Walking back to the office
I spied a large Indian family, picnicking under a tree behind our building,
next to the river. My colleagues observed that Indian visitors and those of
other, certain ethnicities, seem especially content to seek out a quiet,
undesigned and ungroomed space to commune with nature and each other. (I didn’t
tell them that I’d witnessed the same group in a shouting match in which one
young man stormed off, followed closely by two relatives!) I thought about my
own family’s tradition of walking/biking/roller-skating to Singapore’s
Botanical Gardens every Sunday when I was a kid, about the African-American
families barbequing in Anacostia Park, the Salvadorian and Mexican families at
every picnic table in Rock Creek, and it made me glad to be a brown woman
working in the service of this park, and donning the volunteer uniform come
tomorrow.
At lunch I met a volunteer
from the area, who I asked about the local old time scene. She was a great
resource, and pointed me to two upcoming music festivals, and the monthly jam
that happens right here in the Oconaluftee
Visitor Center.
The South District supervisor is a budding guitar player, and we stoked each
others’ enthusiasm, exchanging song titles, sheet music, and stories about
communities of musicians. I charged home with my park radio and uniform, pulled
out my mandolin and played through all my tunes that appeared on the
Oconaluftee jam list. My fingers and hands are out of shape, but eager.

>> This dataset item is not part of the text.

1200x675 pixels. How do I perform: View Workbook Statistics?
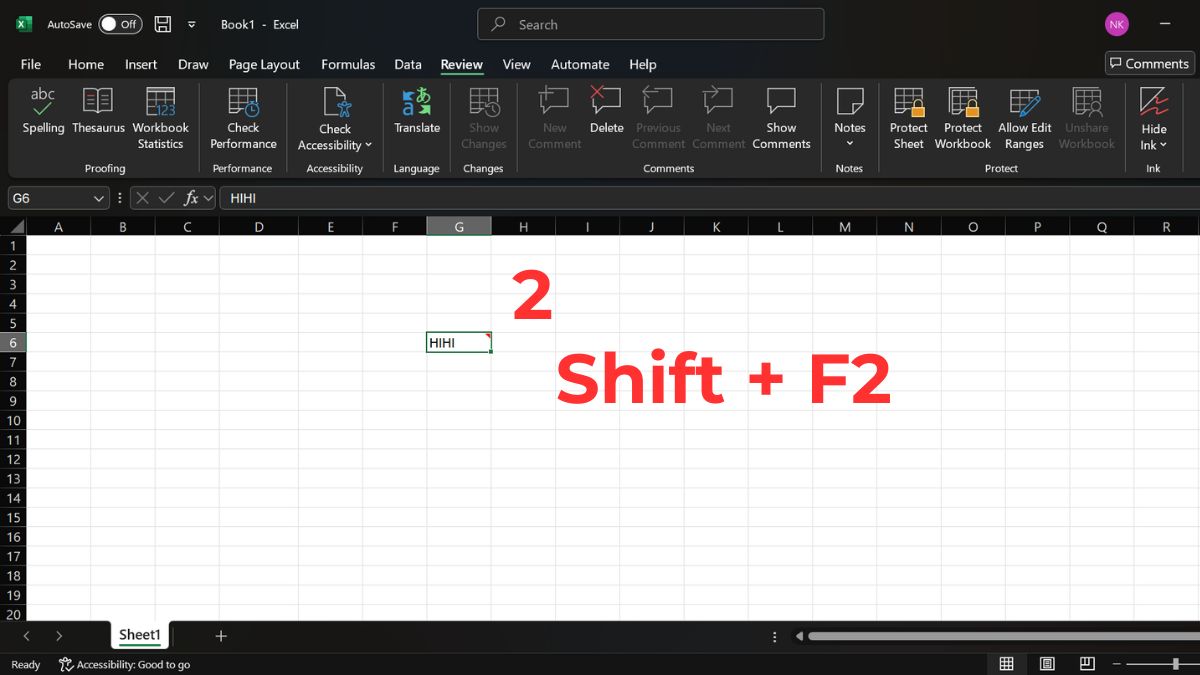click(160, 113)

Reading about the unique biodiversity of this park – the
sheer numbers of rare, threatened, and resurrected animal and plant species
–made my head spin. I sat outside at a picnic table, under a hemlock that has
not yet succumbed to the hemlock woolly adelgid, needles falling on the pages
as I read, and marveled that such a place as this exists at all, and that I
should be so fortunate that its lifetime intersects with mine. The words from a
Tabasco Donkeys song, which paraphrase Edward Abbey, are in my head constantly:
“it’s not enough to fight for the land, it’s even more important to enjoy it
while you can, while it’s still here.”
Reading about the various environmental threats affecting
the park also filled me with a sense of inevitability that made me wonder how
environmental scientists maintain a sense of optimism. My hat goes off to
those, like my sister, who know more about what damage is being done, and what
it would take to slow or halt it --- they must know, even more keenly than the
rest of us, how remarkably precious it all is.